MY LIFE MY CHOICE

           MY LIFE MY CHOICE


i may have done bad things,i may have made wrong decision,i may have chosen choices which can ruin my life for ever.
And it happened and yes i ruined my life forever i did everything that i should not.now i am here living a life without soul,i lost my soul somewhere in between my teenage,in between my college time.now every one hates me,I did everything that i learnt from others,from my society and i never thought that my life will turned into a living hell.
i wasn’t like this before,i was a persons who live for himself, who never worry about what will happen in next moment,i lived every moment at that time.if you will ask me about those every moment,ill tell you each second of those moment that i lived.
Now you must be thinking that then what happened to me that turned me into a person who wants freedom from that life.also wants to know from where all this has started.
Lets have a look at what happened to me.
that was the time of my college where i could see peoples,working all day to make a better and secure future ,i could see them they all seems to be happy.And i am pretty sure about them they will knock everything down they ever wished,i can bet over this,they will have luxurious life,they will have high living standard,they will have name and fame,they will be praised,everyone wants to be praised so i am.
I am not different from them i also want luxurious life,i also want name and fame,i also want to make my parents feel proud to their successful son,i also want a good life,i also want to give everything to my parents that they ever wished in their time but didn’t get because they had a dream more greater than their own,was to give their sons a secure future.
I have to do hard work in my stream,leaving my dreams in dirt,i have to move on if i want to secure my future.
I have responsibilities,i have to make so many people happy,I have to make my parents to feel proud.
and i did. I’ve became a businessmen,i have sacrificed my dreams,my life,my happiness for so many peoples around me, sometimes it feels great to sacrifice something for someone.
Now i possessed everything,I’ve cars,a bungalow,I’ve fame but what all this really cost? nothing!
It cost nothing,really it cost nothing,i experienced it.
i have every thing for living or more than everything but i cant live in them,i am living a miserable life.I want to live free as i lived when i was a child.I want to live that sunday morning again that i used to spent with my father in the beach,i can remember those moments clearly when my father lifted me toward the sky and i closed my eyes at that time and i opened my eyes when i reached at extreme reach of my fathers arm then i had a vision of blue sky over my head,the blueness of sky makes me calm which took away all my fear and then i started to laugh and my father thinks that i like the way they lift me.I also wants to live again those moments that i lost in my college time by not living my dreams and by following others dreams,i never lived for myself since my college and i know that those day will never come back.
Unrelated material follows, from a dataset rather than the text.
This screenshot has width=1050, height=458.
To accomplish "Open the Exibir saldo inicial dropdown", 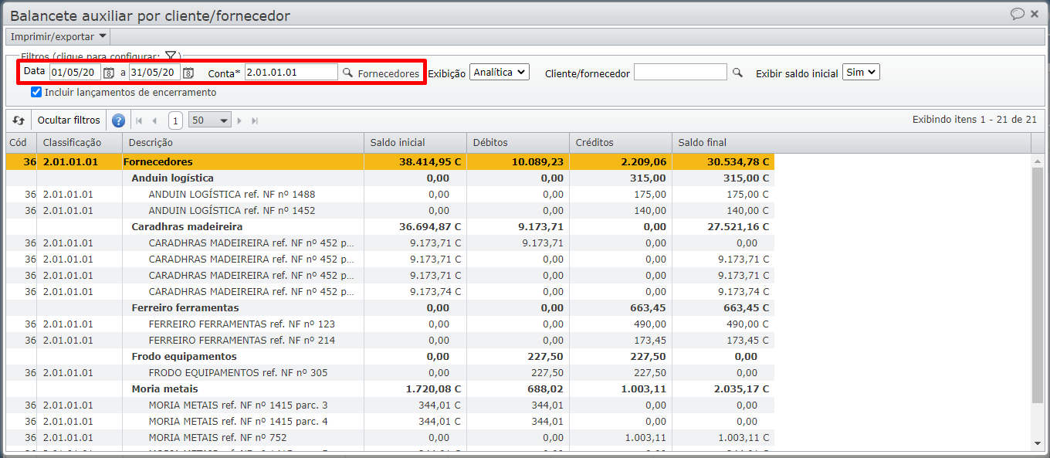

i always be a fan of “the pirates of the caribbean” and the lines by caption Barbossa in this state represents me, He said “the more we gave ‘em away,the more we come to realize,the drink would not satisfy,food turned to ash in our mouths”.He was talking about curse that came after loot and spending gold in their lust.
Ive cursed myself by not choosing my dreams now i can’t feel happiness with myself,i can’t proud myself,i can’t enjoy my society.
what would happen if i had choosen my dreams over the luxury,
i might not have a full bank account but i must have a enough life to spent,i might not have high level society but i must have few loving ones,i might not have big bungalow but i must have big hearts to live in,in my surrounding,i might not be like someone’s son but i must be a good person.
now everyday,every morning i regret myself,i regret for everything that i ever did against my dreams.and it hurts like hell.i had chances and choices but i did made them right.I decided to walk with crowd and now i am a lost part of that crowd.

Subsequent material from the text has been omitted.